Some of the most convincing arguments in favour include government reforms, good demographics, quality companies and a positive earnings cycle, according to fund rating service FundCalibre. These combine to make it an attractive place to invest at the moment,
However, there are still three reasons to be cautious, FundCalibre said.
Valuations is the first of these. The Indian market never really looks cheap and even after the market correction in April this year, valuations are still on the expensive side. However, if this is the start of a multi-year earnings growth cycle, the Indian market could still provide healthy earnings-based returns from here on out. One thing to consider is that ETF flows have made larger companies in particular more expensive, but there is still some value to be found in medium and smaller-sized companies.
Infrastructure is the next concern for FundCalibre. India is ranked 81st out of 100 countries for quality of infrastructure and its poor state has held the economy back for many years. Rapid urbanisation means that massive investment is also required for everything from underground systems to clean water supplies, power generation and affordable housing, as well as more airports and ports. It is among Modi’s planned reforms, but a lot of time and money is required, and there is a question mark over whether Modi will be able to push through the much-needed reforms in this area.

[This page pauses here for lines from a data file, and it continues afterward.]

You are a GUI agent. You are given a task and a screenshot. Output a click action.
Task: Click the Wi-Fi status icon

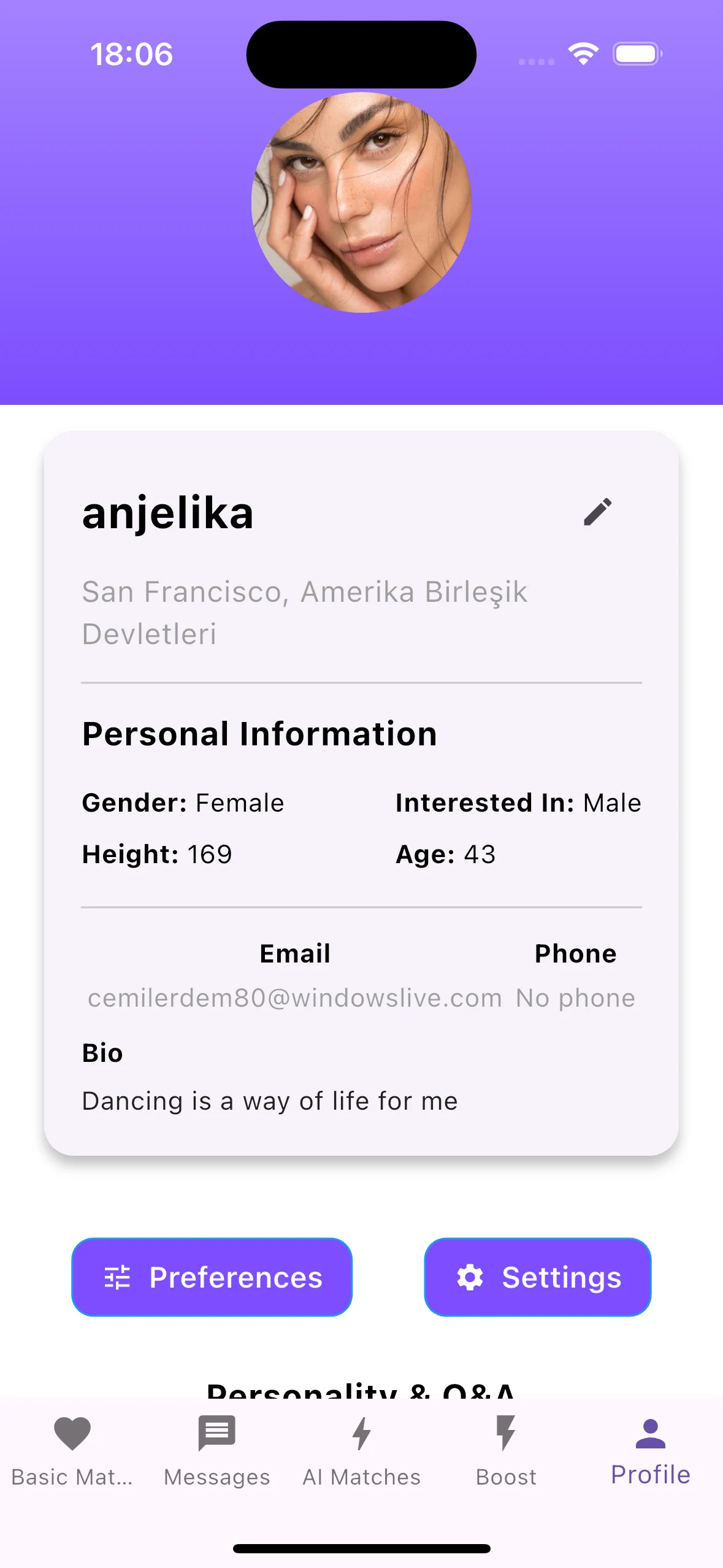point(583,54)
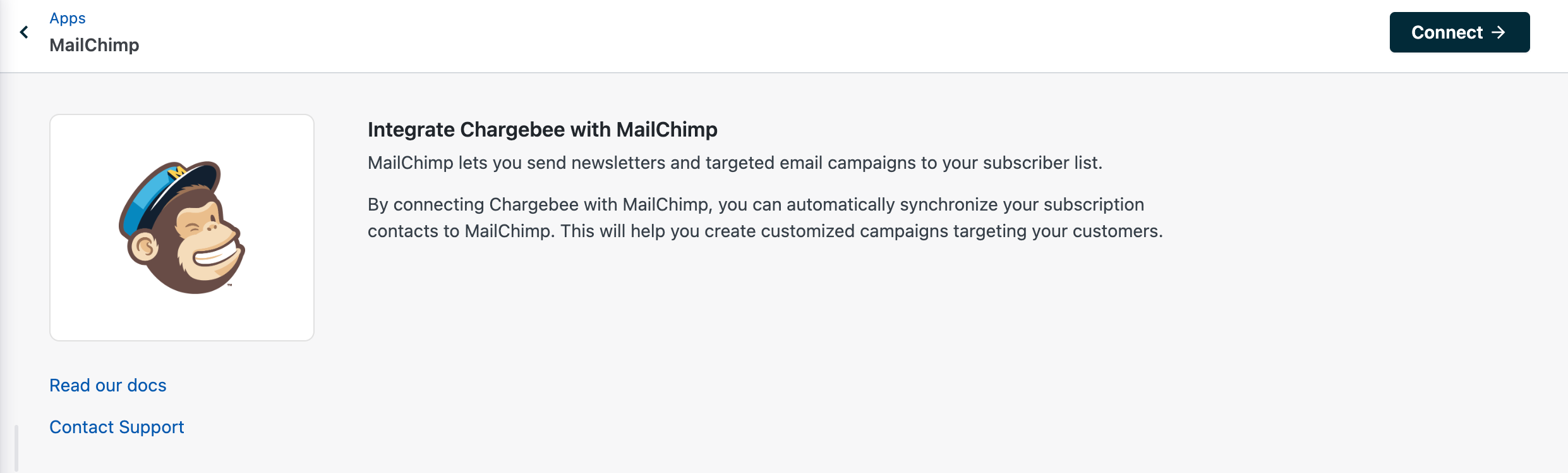The image size is (1568, 473).
Task: Click the line ending with targeting your customers
Action: 764,231
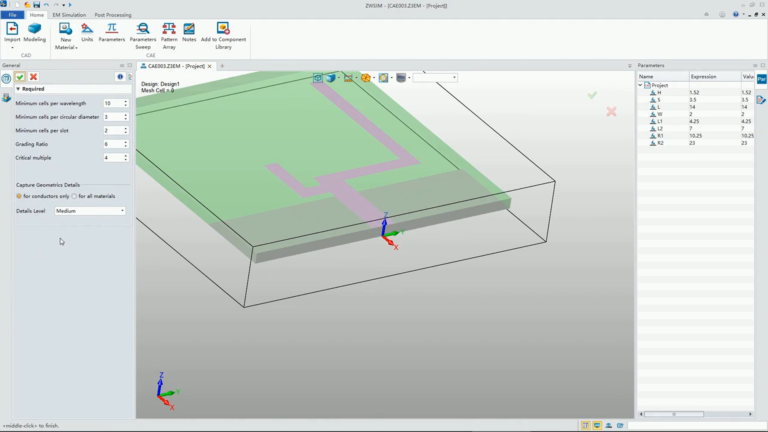Open New Material dropdown arrow
768x432 pixels.
tap(76, 48)
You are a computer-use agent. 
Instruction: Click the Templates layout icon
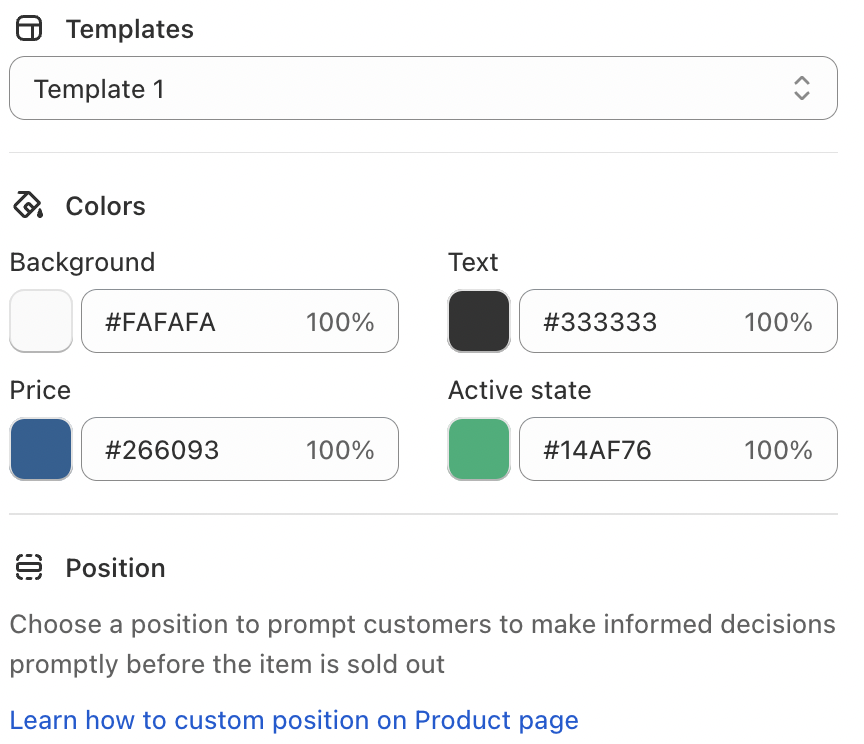[30, 29]

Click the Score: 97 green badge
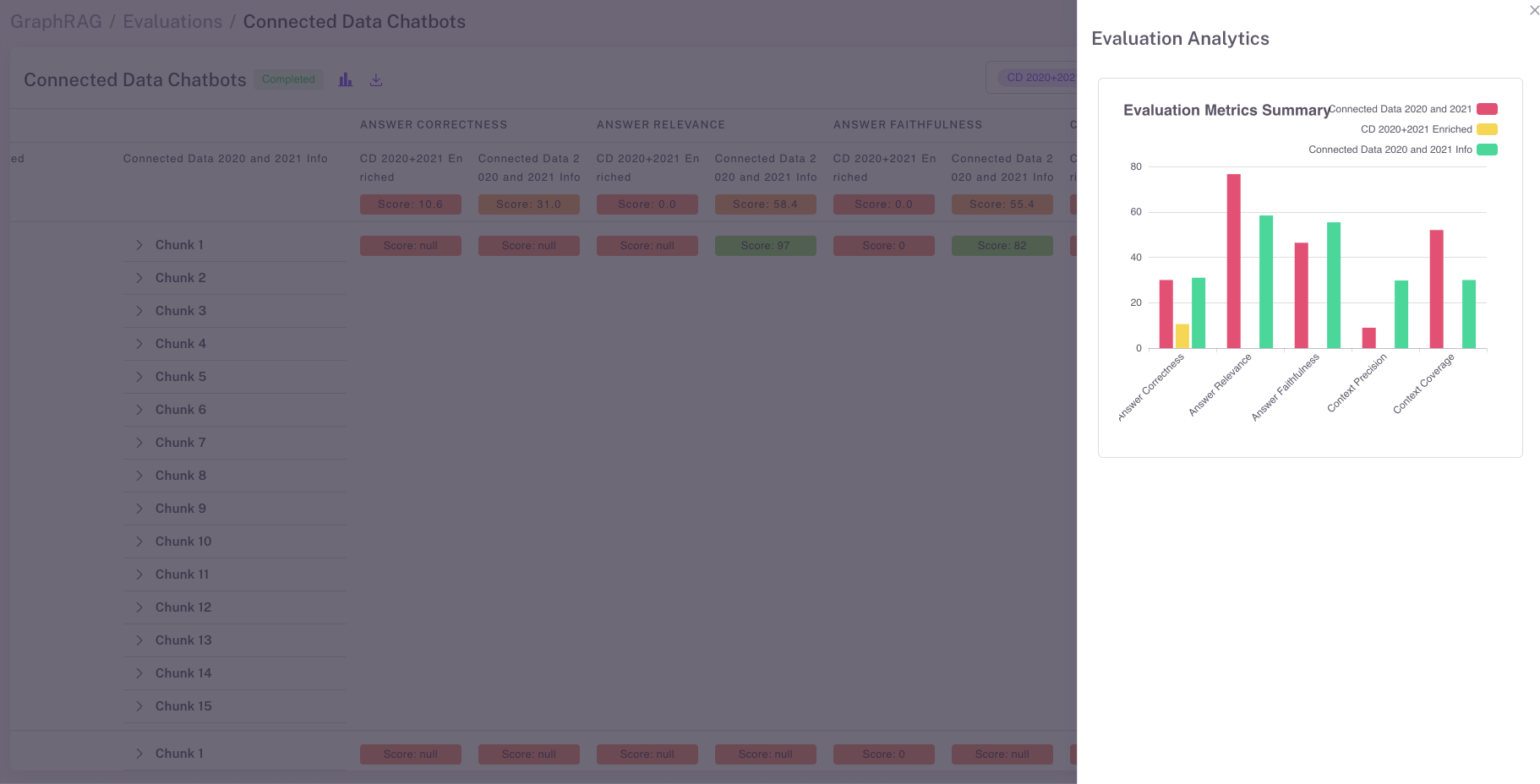point(765,246)
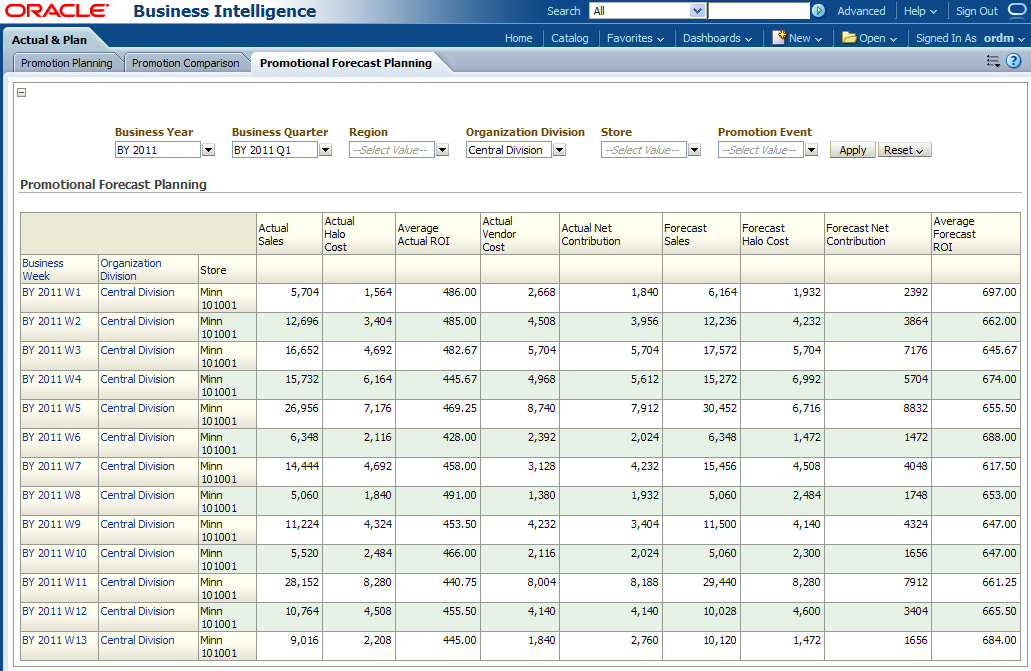1031x671 pixels.
Task: Click the blue help question mark icon
Action: pyautogui.click(x=1013, y=61)
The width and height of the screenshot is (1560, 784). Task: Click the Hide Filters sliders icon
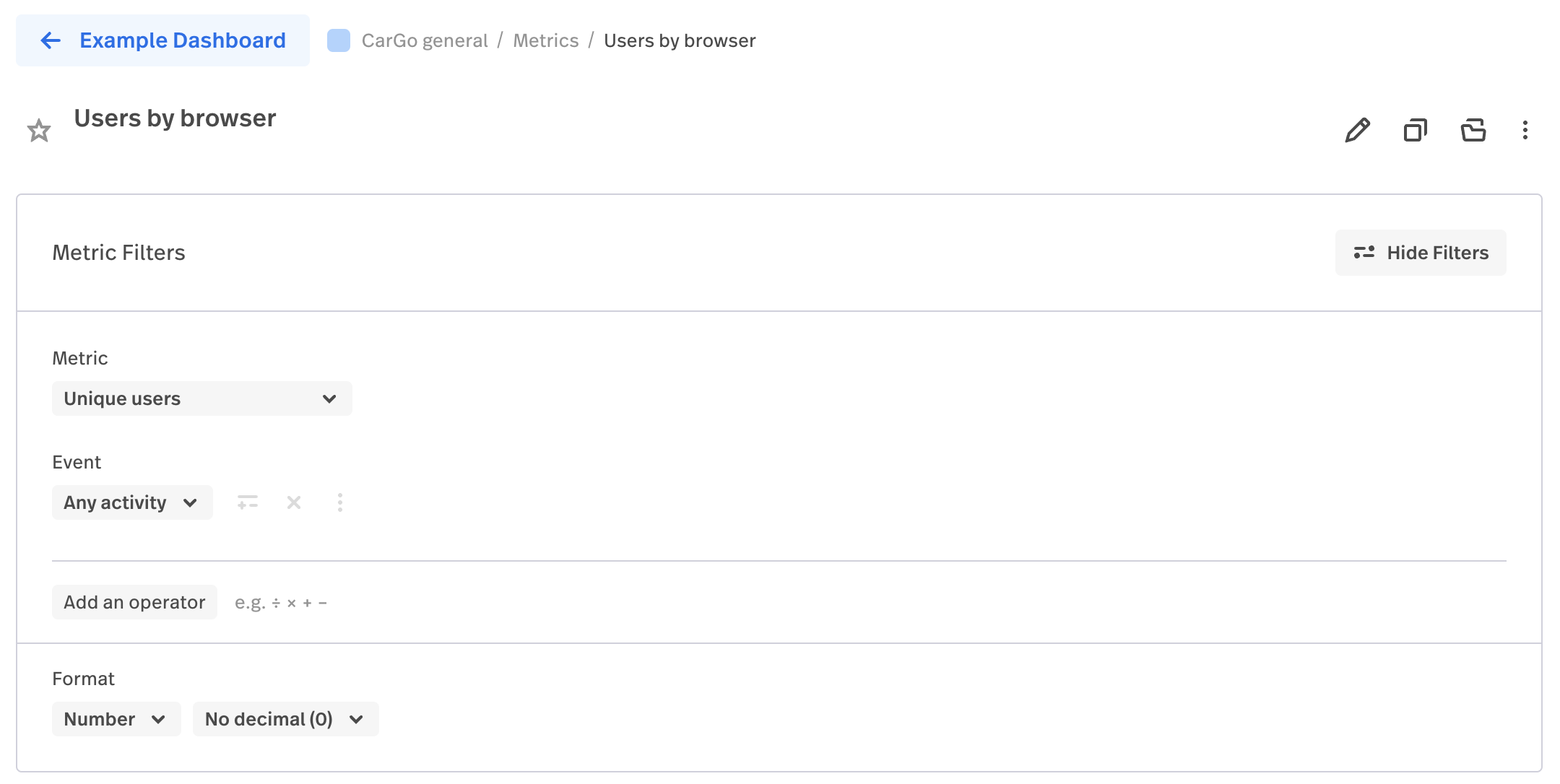[x=1364, y=253]
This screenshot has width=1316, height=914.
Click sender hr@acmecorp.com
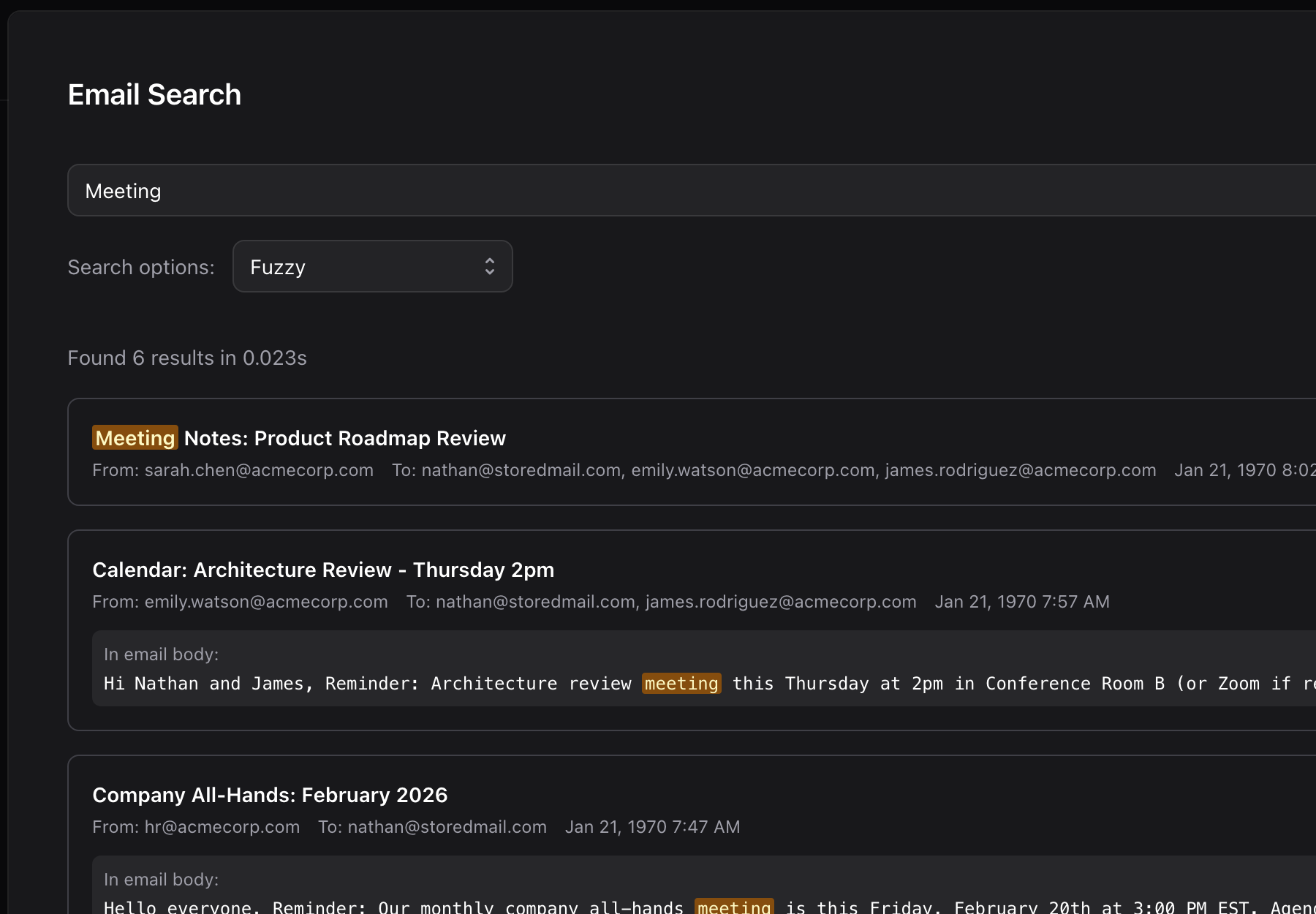[x=222, y=827]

Slowing growth is the last of the trinity. In September, in a much anticipated move, the Reserve Bank of India cut the benchmark interest rate again by 0.5% to 6.75%. The move was designed to provide a bigger cushion for the economy against the global turmoil and rapidly receding inflation. Other measures have also been taken to try to keep the economy on a sound footing, including the issue of Masala Bonds, aimed primarily at foreign investors to provide a useful additional source of funding for Indian companies.
Despite these issues, India remains FundCalibre’s favourite emerging market, as the fund rating service believes that it will do well in the long term, taking over from China as the driver of Asian growth.